Le chauffeur qui a fait deux morts et six blessés en fonçant dans une garderie de Laval avec un autobus, mercredi matin, a été accusé de deux meurtres au premier degré, de tentative de meurtre, de voies de fait grave et de voies de fait. D’après nos sources, Pierre Ny-St-Amand est détenu à l’infirmerie de Bordeaux depuis mercredi, probablement dans une cellule d’isolement pour ne pas être mêlé aux autres personnes.

« Un drame humain »

À Sept-Îles, le maire Steeve Beaupré, qui connaît personnellement les membres de la famille de l’accusé, se dit aussi bouleversé. « C’est une tragédie, ce n’est pas nécessairement prévisible, c’est un drame humain. Au nom du conseil et de la population de Sept-Îles, on offre nos condoléances aux personnes endeuillées », a-t-il déclaré dans un entretien avec La Presse.

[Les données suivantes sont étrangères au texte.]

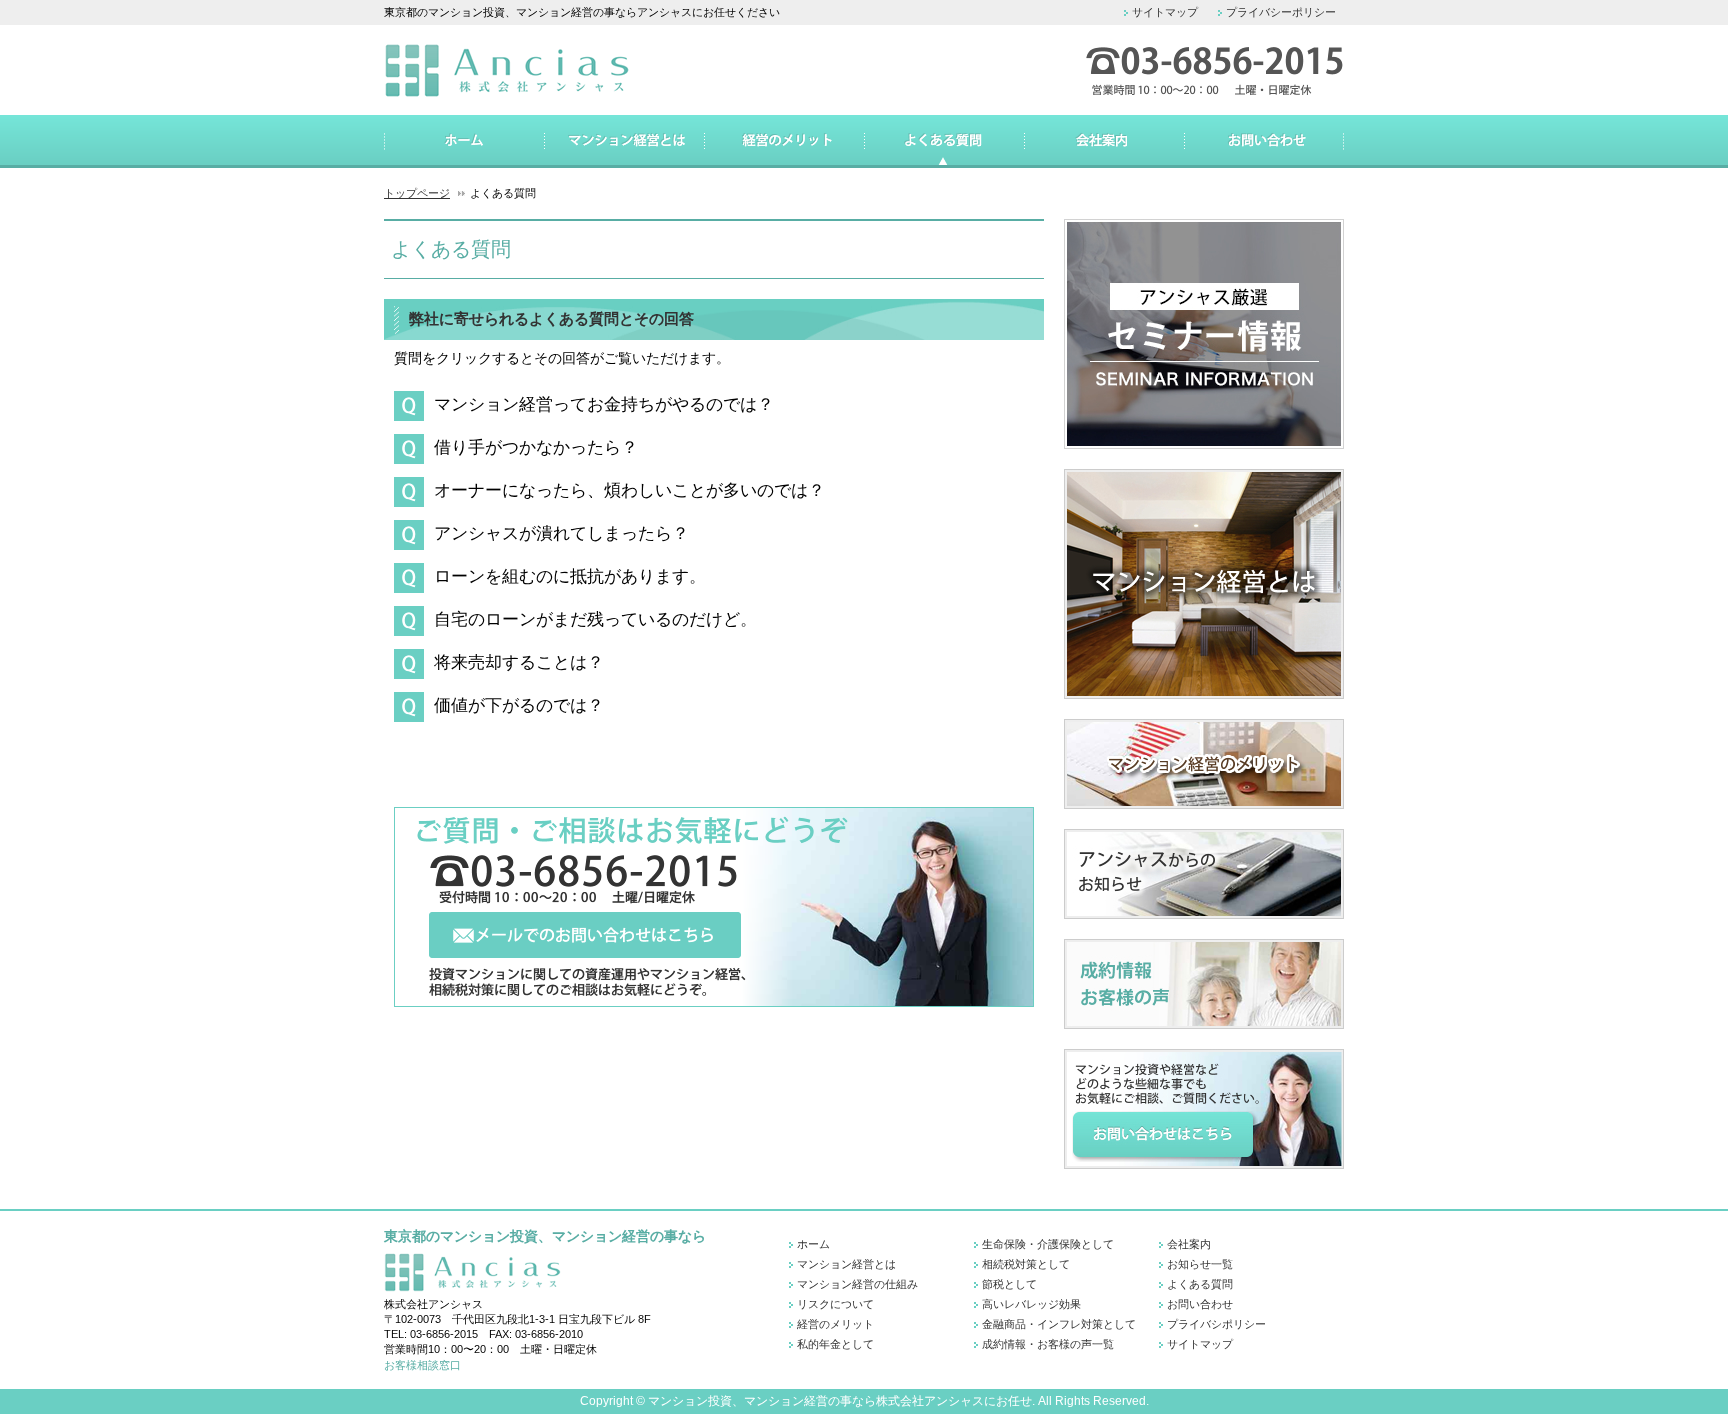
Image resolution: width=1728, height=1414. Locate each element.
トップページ (417, 193)
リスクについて (835, 1304)
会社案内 (1189, 1244)
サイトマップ (1165, 12)
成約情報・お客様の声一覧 (1048, 1344)
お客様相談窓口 (422, 1365)
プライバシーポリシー (1281, 12)
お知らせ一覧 (1200, 1264)
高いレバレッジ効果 (1031, 1304)
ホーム (813, 1244)
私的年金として (835, 1344)
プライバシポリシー (1216, 1324)
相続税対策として (1026, 1264)
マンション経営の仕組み (857, 1284)
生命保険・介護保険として (1048, 1244)
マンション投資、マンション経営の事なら (762, 1401)
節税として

Sur les réseaux sociaux, les témoignages similaires ont abondé dans les dernières heures. « Je connais très bien la famille St-Amand et je ne peux croire qu’ils vivent un tel drame. Une famille aimante qui a toujours eu à cœur l’intérêt de ses enfants. Je n’excuse aucunement le geste posé par l’individu et je pense aux parents des enfants dont la vie leur a été enlevée. Soyez fort la famille St-Amand, vous ne méritiez pas pareil drame », a notamment écrit une dame originaire du Nouveau-Brunswick, Lise Hébert-Bouchard.

« Pierre-Ny, c’était un garçon qui aimait jouer au badminton, qui était un peu timide, qui était rieur, qui avait des parents adoptifs qui l’aimaient. Aujourd’hui, je me demande comment ce bel être humain, que j’ai connu, a pu devenir, dans un moment de détresse, un tueur d’enfants. […] Un mot pour résumer : incompréhensible », a aussi témoigné la résidante de Sherbrooke Josée Loiselle, une amie de l’accusé.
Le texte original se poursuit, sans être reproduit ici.